◆ Исходный текст ◆
• • • •

Закладки
  Добавить закладку :

|
|

Главная | "Биография души" | Произведения | Статьи | Фотогалерея | Гессе-художник | Интерактив

Лауреат Нобелевской премии по литературе за 1946 г
hesse.ru » произведения » Фауст и Заратустра

скачать произведение
ФАУСТ И ЗАРАТУСТРА
Версия для печати Размер шрифта:

      Перевод с немецкого И. Фокина

     Доклад, прочитанный 1 мая 1909 г. в бременской местной группе Германского союза монистов. В докладе Г. Гессе попытался выразить взгляды современного монизма Э. Геккеля. Удовлетворяя эстетической направленности эпохи, автор облёк «новые идеи единства, связи и развития» в возвышенную художественную форму.
 

Вы вновь ко мне, воздушные виденья!
Давно знаком печальный с вами взор!
Хочу ль теперь те задержать волненья?
Иль сердцу мил безумный сон с тех пор?
Вы принеслись! Я, полон умиленья,
В туманной мгле приветствую ваш хор;
Трепещет грудь младенческими снами
От волшебства, навеянного вами.

• • • •

◆ Материал ◆
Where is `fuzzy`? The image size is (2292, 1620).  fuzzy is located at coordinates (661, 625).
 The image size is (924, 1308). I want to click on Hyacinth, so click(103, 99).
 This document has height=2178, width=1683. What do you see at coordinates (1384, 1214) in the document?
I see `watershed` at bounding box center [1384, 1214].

• • • •

◆ Задания ◆
A - Перепишите из исходного текста отрывок начиная со слов «Давно знаком печальный» и заканчивая словами «волшебства, навеянного вами.» включительно.
B - Ответьте по исходному тексту на вопросы:
(i) Какого числа и в каком году был прочитан доклад?
(ii) Перед кем, согласно тексту, был прочитан доклад?
(iii) Чьи взгляды на современный монизм попытался выразить в докладе Г. Гессе?

◆ Решения заданий ◆
A -
Давно знаком печальный с вами взор!
Хочу ль теперь те задержать волненья?
Иль сердцу мил безумный сон с тех пор?
Вы принеслись! Я, полон умиленья,
В туманной мгле приветствую ваш хор;
Трепещет грудь младенческими снами
От волшебства, навеянного вами.

B -
(i) 1 мая 1909 г.
(ii) Перед бременской местной группой Германского союза монистов.
(iii) Взгляды Э. Геккеля.